UIContext is an abstract facade over Dear ImGui. The method names mirror ImGui, so existing ImGui knowledge transfers directly. Highlights:

AreaMethods
WindowsBegin / End, BeginChild / EndChild, SetNextWindowPos/Size/BgAlpha
TextText, TextColored, TextDisabled
WidgetsButton, Checkbox, Selectable, SliderInt, SliderFloat, InputText
LayoutSameLine, Separator, Dummy, SetCursorPosX/Y, SetNextItemWidth
StylePushStyleVar / PopStyleVar, PushStyleColor / PopStyleColor
Menus & popupsBeginMenu/EndMenu, MenuItem, OpenPopup, BeginPopupModal, EndPopup
Custom drawingGetWindowDrawList / GetBackgroundDrawList / GetForegroundDrawListDrawList
TexturesLoadTexture, LoadTextureFromMemory → handle for DrawList::AddImage
Input stateGetMousePos, IsMouseClicked, IsMouseDown, IsItemHovered

POD vector/color types (UI::Vec2, UI::Color32, UI::Color4f) and enums (UI::Cond, UI::WindowFlags, UI::StyleVar, …) live in <framelift/ui/UI.h>, pulled in by the <framelift/ui.h> umbrella.

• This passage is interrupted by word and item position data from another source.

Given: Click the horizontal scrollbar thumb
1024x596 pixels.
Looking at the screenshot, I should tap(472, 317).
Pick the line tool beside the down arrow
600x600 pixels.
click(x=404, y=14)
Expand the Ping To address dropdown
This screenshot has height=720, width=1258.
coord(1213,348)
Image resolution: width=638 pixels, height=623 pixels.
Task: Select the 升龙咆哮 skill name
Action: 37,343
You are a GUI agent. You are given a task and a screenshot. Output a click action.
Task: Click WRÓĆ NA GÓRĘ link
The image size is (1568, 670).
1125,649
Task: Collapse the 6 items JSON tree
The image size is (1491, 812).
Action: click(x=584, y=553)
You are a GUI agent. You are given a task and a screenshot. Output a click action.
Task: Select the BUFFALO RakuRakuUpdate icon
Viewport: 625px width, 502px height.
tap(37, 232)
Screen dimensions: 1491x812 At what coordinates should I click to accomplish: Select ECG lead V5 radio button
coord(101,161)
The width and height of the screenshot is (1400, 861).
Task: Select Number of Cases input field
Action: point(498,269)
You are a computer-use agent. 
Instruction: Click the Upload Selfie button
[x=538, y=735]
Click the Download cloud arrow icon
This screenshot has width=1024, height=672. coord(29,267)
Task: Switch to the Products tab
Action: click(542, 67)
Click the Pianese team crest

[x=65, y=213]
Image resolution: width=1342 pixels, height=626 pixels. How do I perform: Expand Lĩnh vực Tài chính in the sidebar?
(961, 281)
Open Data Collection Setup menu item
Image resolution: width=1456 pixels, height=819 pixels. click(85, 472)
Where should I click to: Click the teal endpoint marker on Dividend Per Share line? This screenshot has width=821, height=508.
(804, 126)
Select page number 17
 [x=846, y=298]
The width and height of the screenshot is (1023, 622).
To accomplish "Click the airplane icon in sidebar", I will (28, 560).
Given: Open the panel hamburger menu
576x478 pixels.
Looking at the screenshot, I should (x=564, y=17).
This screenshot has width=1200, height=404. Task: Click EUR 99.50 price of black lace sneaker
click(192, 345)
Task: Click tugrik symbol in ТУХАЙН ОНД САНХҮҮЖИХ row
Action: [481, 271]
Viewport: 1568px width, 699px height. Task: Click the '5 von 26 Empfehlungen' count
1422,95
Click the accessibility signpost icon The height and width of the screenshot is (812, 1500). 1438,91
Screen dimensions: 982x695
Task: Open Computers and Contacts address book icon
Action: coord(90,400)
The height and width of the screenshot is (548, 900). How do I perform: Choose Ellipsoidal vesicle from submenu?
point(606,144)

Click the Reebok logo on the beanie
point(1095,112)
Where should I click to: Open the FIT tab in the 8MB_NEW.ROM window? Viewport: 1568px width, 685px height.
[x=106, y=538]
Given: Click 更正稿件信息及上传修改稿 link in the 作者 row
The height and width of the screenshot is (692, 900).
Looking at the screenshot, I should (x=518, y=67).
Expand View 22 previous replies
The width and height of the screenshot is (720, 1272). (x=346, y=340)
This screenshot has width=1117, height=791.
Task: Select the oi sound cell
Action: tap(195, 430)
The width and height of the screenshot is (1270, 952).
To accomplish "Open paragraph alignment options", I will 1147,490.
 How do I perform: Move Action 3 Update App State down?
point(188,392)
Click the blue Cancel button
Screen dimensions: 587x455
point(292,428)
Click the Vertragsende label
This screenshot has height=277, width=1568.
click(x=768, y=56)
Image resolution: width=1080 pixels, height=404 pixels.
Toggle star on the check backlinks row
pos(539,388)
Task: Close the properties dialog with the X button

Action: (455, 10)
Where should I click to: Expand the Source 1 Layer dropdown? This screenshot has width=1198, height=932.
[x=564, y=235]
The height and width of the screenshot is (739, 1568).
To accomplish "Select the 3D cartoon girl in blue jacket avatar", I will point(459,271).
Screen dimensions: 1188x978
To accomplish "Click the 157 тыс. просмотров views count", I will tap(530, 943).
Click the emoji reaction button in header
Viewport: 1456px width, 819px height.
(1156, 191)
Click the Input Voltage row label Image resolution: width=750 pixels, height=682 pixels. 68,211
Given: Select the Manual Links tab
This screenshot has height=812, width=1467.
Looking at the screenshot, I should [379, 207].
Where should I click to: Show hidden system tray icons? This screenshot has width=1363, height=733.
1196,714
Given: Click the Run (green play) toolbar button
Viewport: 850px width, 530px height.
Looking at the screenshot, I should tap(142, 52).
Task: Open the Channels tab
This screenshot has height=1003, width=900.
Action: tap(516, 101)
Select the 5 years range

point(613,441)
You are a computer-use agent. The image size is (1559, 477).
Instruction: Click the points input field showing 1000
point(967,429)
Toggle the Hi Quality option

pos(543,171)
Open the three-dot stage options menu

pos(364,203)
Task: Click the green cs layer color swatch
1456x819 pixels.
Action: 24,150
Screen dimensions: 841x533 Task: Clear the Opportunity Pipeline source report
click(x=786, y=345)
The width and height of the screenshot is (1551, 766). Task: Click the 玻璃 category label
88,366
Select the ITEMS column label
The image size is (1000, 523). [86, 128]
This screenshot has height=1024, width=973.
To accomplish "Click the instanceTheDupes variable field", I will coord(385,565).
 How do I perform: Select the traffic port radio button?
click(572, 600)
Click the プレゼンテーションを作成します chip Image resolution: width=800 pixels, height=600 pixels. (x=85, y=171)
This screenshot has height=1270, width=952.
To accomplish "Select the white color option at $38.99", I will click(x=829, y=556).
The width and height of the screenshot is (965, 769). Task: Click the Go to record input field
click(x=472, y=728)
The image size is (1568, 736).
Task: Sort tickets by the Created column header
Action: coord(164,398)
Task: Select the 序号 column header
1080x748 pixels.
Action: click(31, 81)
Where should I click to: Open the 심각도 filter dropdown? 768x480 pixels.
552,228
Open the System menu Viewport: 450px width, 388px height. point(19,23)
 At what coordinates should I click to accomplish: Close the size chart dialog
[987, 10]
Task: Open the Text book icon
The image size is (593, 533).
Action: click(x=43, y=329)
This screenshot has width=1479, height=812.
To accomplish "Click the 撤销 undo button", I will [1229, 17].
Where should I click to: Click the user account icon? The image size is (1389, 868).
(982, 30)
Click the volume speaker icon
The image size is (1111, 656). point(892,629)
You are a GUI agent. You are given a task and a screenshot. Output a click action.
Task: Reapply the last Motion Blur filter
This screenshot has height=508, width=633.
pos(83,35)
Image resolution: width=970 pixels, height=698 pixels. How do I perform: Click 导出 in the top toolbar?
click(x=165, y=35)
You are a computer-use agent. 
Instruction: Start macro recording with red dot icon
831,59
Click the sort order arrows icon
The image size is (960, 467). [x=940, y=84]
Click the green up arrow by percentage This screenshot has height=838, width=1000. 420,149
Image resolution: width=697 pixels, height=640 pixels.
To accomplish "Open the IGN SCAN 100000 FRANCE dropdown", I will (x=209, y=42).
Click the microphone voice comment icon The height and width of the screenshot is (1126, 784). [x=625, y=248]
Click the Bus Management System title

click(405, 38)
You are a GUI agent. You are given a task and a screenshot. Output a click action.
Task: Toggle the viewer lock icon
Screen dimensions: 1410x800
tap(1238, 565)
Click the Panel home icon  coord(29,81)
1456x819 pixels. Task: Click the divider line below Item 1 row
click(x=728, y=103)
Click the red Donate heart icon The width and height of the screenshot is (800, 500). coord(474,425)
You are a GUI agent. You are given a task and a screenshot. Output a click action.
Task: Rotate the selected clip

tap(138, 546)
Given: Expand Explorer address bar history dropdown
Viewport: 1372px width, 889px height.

InputText with std::string

The virtual InputText takes a caller-owned char* buffer. UIContext also provides a non-virtual std::string& overload that compiles into your plugin and bridges to it — convenient for settings forms:

std::string title_;
// ...
ui.InputText("Title", title_); // grows/reads the std::string for you

Custom drawing

For shapes, lines, images, and text outside the widget system, get a DrawList and issue commands. The reference is valid only for the current Render call:

DrawList& dl = ui.GetWindowDrawList();
dl.AddRectFilled({0, 0}, {100, 40}, UI::MakeColor32(0, 0, 0, 160), 6.f);
dl.AddText({8, 10}, UI::MakeColor32(255, 255, 255, 255), "overlay");

Load a texture once (the host owns the GPU resource) and draw it with AddImage using the returned handle.